MySQL Transactions Support

Replicator provides information about MySQL transaction ids to allow a reader to understand which events happened as part of the same transaction. A transaction in MySQL binlog looks like:

 - BEGIN
 - UPDATE/INSERT/DELETE/etc
 - COMMIT

MySQL will provide a xid (transaction id) and a proper timestamp only on a COMMIT event. Timestamps of previous events represent time on an actual query invocation during transaction. Since Replicator reads binary logs as a stream it needs to buffer binlog events until a COMMIT event will be found and then override timestamps of the events. Current implementation creates a new instance of CurrentTransaction.class with a BEGIN event and fills up a buffer with following data-events. When a COMMIT event received, Replicator does timestamps override, sets the xid for the events and forwards them to an Applier.class which writes them to a destination.

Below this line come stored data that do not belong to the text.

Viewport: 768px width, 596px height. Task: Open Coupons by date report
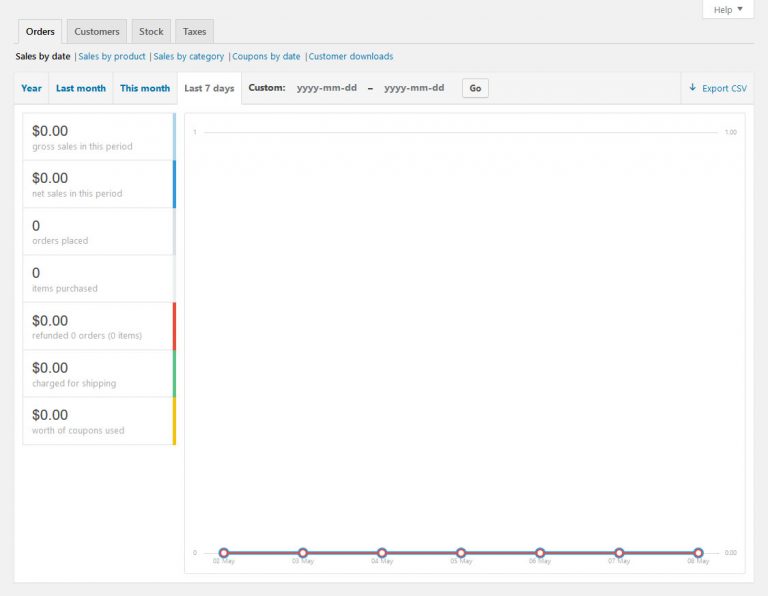coord(266,57)
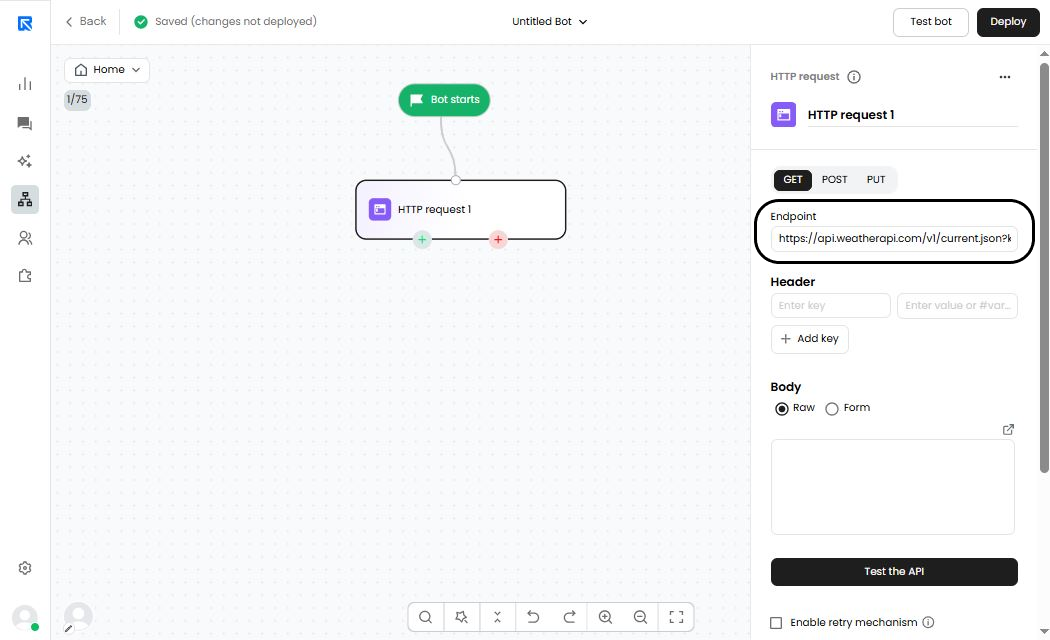The image size is (1050, 640).
Task: Click the Endpoint URL input field
Action: tap(894, 239)
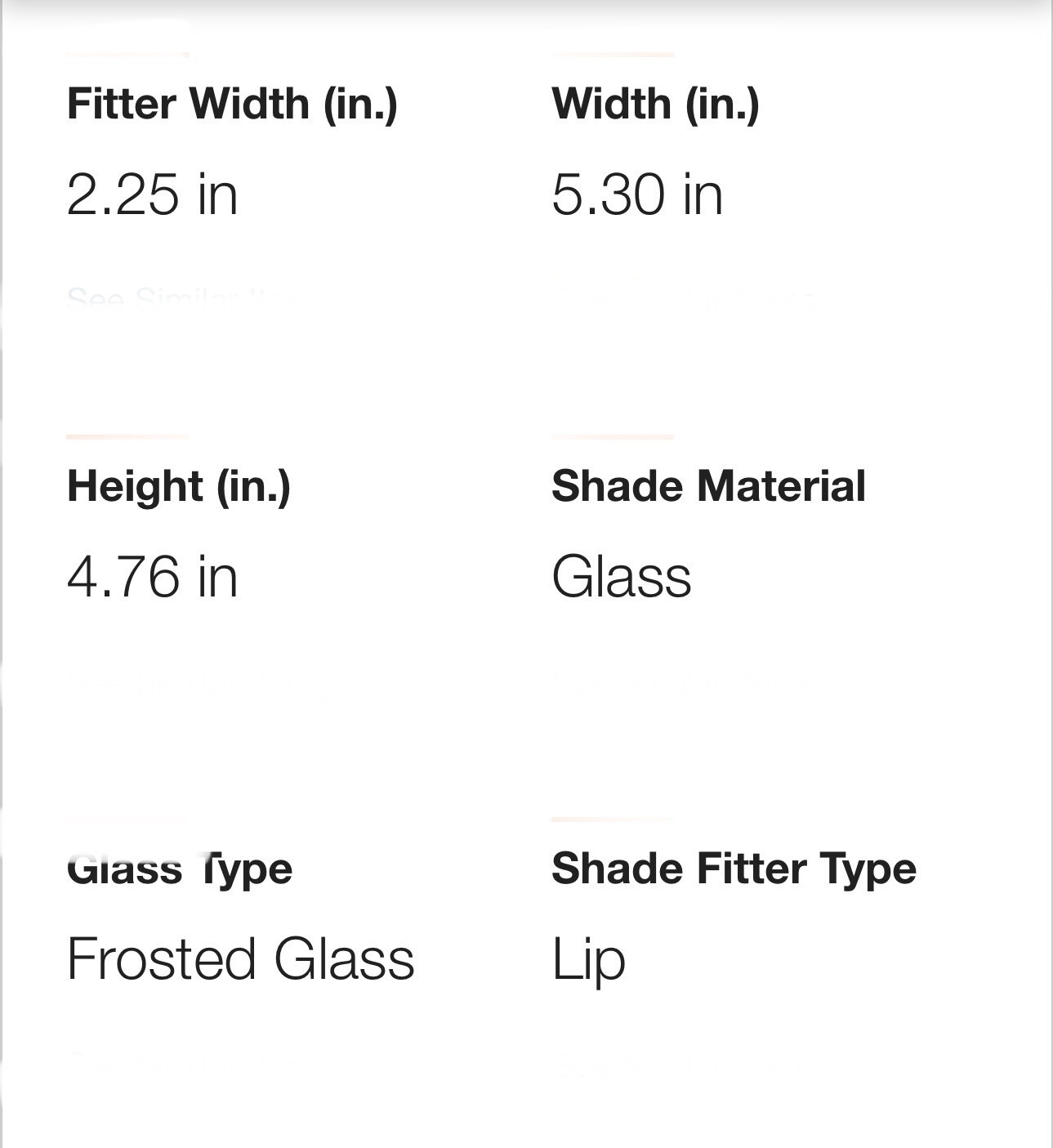Click the Fitter Width (in.) label
This screenshot has width=1053, height=1148.
(x=232, y=104)
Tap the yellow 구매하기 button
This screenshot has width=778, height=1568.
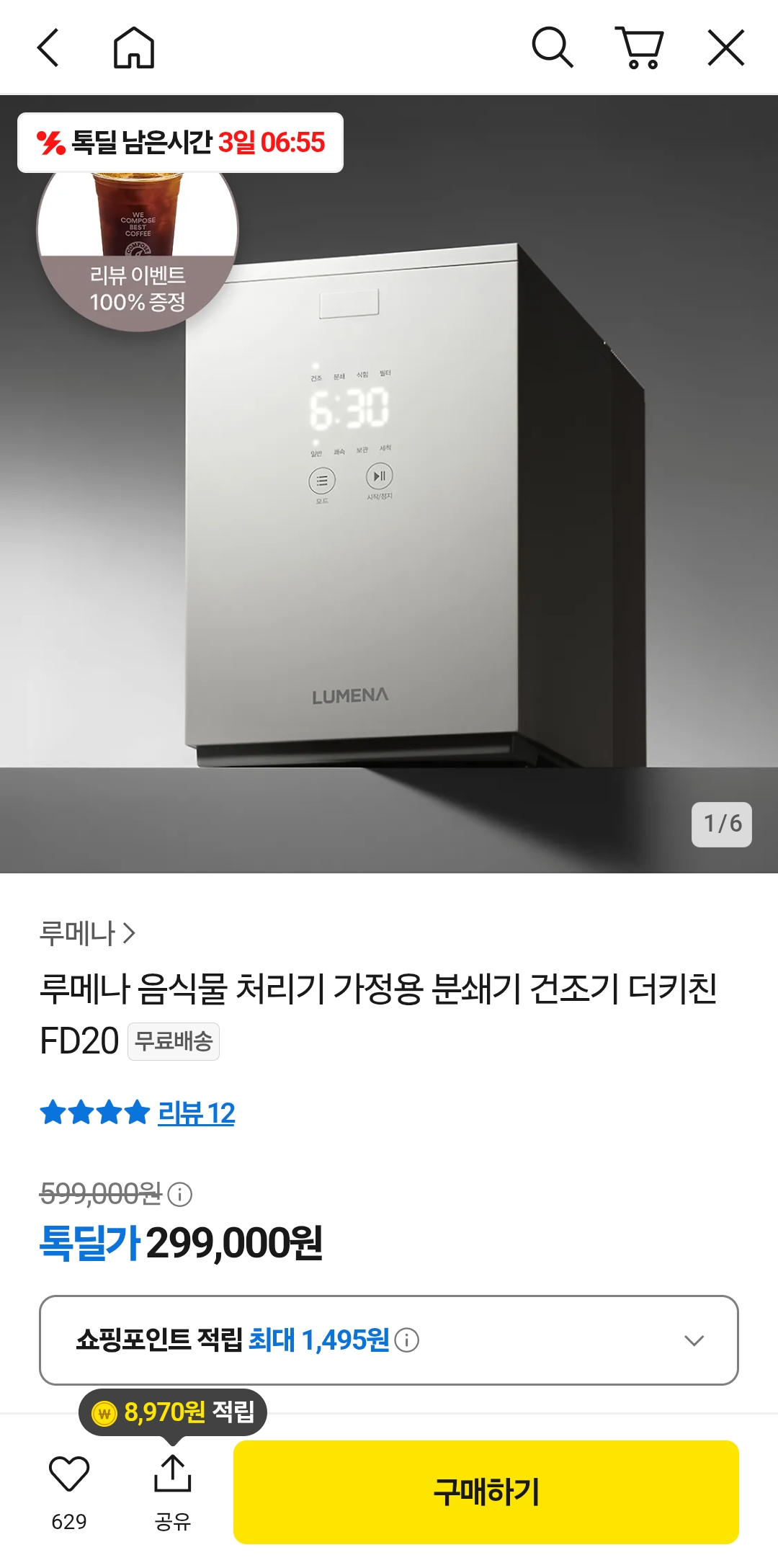point(486,1492)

Big transactions are a special case. If there were a lot of changes in a single transaction, we can’t buffer all the changes in memory. To support the big changes Replicator implements “rewinding” of a transaction. It doesn’t know if a transaction is going to be big, so it’ll start with buffering as was described above. When a number of events in the transaction exceeds configured amount, Replicator will drop all of the buffered events and will read a binlog stream until a COMMIT event is reached and saved. Then it’ll stop a BinlogEventProducer.class instance and reset current position to the BEGIN event. Producer will be started for the position and all the following events will be forwarded to an applier right away without buffering, but with timestamps and xids which are stored in the saved COMMIT event. When the COMMIT event reached for the second time that means we’ve applied all of the transaction events and we’re able to switch rewinding-mode off.

There might be two different types of a COMMIT event. First type is XidEvent which contains a valid xid and happens when a transaction modifies one or more XA-capable storages (for ex. InnoDB). Another type is QueryEvent which contains an sql-command “COMMIT” and this type of event created when there were no XA-capable tables involved (ex. all the tables are MyISAM). For a QueryEvent event there’s no xid provided by MySQL. To make that kind of events trackable on a destination data-storage and through log files there’s transactionUUID provided by Replicator which is generated for each transaction during creation.

For the sake of internal simplicity Replicator uses the same pipeline for DDL-statements. For such events it will create a fake BEGIN event, apply an actual query and commit it with a fake COMMIT event.